Nothing may be left out, so copy every entry exactly.

________________________

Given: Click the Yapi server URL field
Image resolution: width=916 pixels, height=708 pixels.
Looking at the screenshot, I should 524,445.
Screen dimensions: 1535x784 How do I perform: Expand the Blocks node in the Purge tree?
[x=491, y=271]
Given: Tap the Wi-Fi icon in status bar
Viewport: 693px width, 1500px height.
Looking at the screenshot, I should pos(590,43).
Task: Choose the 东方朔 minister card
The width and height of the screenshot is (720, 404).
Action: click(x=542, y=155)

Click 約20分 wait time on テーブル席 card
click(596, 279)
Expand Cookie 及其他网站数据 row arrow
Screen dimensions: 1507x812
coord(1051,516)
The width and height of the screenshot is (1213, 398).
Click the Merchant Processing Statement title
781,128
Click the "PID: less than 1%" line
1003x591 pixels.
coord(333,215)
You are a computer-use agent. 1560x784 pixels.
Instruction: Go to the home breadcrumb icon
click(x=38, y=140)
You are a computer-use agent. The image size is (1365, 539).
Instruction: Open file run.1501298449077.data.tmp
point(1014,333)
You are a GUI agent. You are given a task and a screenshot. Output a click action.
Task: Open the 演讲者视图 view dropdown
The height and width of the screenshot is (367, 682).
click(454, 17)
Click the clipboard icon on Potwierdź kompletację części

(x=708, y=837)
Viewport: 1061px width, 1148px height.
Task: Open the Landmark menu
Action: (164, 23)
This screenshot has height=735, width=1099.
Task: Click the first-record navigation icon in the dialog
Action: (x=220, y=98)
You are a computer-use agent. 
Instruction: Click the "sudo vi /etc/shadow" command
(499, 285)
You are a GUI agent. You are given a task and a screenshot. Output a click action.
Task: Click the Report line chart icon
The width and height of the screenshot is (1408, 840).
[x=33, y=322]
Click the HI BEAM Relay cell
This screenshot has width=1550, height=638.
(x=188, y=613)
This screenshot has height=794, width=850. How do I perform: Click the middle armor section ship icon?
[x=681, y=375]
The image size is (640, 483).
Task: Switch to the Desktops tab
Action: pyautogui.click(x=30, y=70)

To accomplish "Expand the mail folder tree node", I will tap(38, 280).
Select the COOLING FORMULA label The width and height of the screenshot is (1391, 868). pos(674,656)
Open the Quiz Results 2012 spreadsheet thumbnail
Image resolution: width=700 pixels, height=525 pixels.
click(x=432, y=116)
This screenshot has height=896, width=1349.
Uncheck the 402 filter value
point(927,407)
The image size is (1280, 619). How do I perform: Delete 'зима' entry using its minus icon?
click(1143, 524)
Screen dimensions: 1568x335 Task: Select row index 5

________________________

Response to this exercise:
Given: Click the Yapi server URL field
Image resolution: width=916 pixels, height=708 pixels.
Looking at the screenshot, I should 524,445.
Screen dimensions: 1535x784 How do I perform: Expand the Blocks node in the Purge tree?
[x=491, y=271]
Given: Tap the Wi-Fi icon in status bar
Viewport: 693px width, 1500px height.
Looking at the screenshot, I should pos(590,43).
Task: Choose the 东方朔 minister card
The width and height of the screenshot is (720, 404).
Action: click(x=542, y=155)

Click 約20分 wait time on テーブル席 card
click(596, 279)
Expand Cookie 及其他网站数据 row arrow
Screen dimensions: 1507x812
coord(1051,516)
The width and height of the screenshot is (1213, 398).
Click the Merchant Processing Statement title
781,128
Click the "PID: less than 1%" line
1003x591 pixels.
coord(333,215)
You are a computer-use agent. 1560x784 pixels.
Instruction: Go to the home breadcrumb icon
click(x=38, y=140)
You are a computer-use agent. The image size is (1365, 539).
Instruction: Open file run.1501298449077.data.tmp
point(1014,333)
You are a GUI agent. You are given a task and a screenshot. Output a click action.
Task: Open the 演讲者视图 view dropdown
The height and width of the screenshot is (367, 682).
click(454, 17)
Click the clipboard icon on Potwierdź kompletację części

(x=708, y=837)
Viewport: 1061px width, 1148px height.
Task: Open the Landmark menu
Action: (164, 23)
This screenshot has height=735, width=1099.
Task: Click the first-record navigation icon in the dialog
Action: (x=220, y=98)
You are a computer-use agent. 
Instruction: Click the "sudo vi /etc/shadow" command
(499, 285)
You are a GUI agent. You are given a task and a screenshot. Output a click action.
Task: Click the Report line chart icon
The width and height of the screenshot is (1408, 840).
[x=33, y=322]
Click the HI BEAM Relay cell
This screenshot has width=1550, height=638.
(x=188, y=613)
This screenshot has height=794, width=850. How do I perform: Click the middle armor section ship icon?
[x=681, y=375]
The image size is (640, 483).
Task: Switch to the Desktops tab
Action: pyautogui.click(x=30, y=70)

To accomplish "Expand the mail folder tree node", I will tap(38, 280).
Select the COOLING FORMULA label The width and height of the screenshot is (1391, 868). pos(674,656)
Open the Quiz Results 2012 spreadsheet thumbnail
Image resolution: width=700 pixels, height=525 pixels.
click(x=432, y=116)
This screenshot has height=896, width=1349.
Uncheck the 402 filter value
point(927,407)
The image size is (1280, 619). How do I perform: Delete 'зима' entry using its minus icon?
click(1143, 524)
Screen dimensions: 1568x335 Task: Select row index 5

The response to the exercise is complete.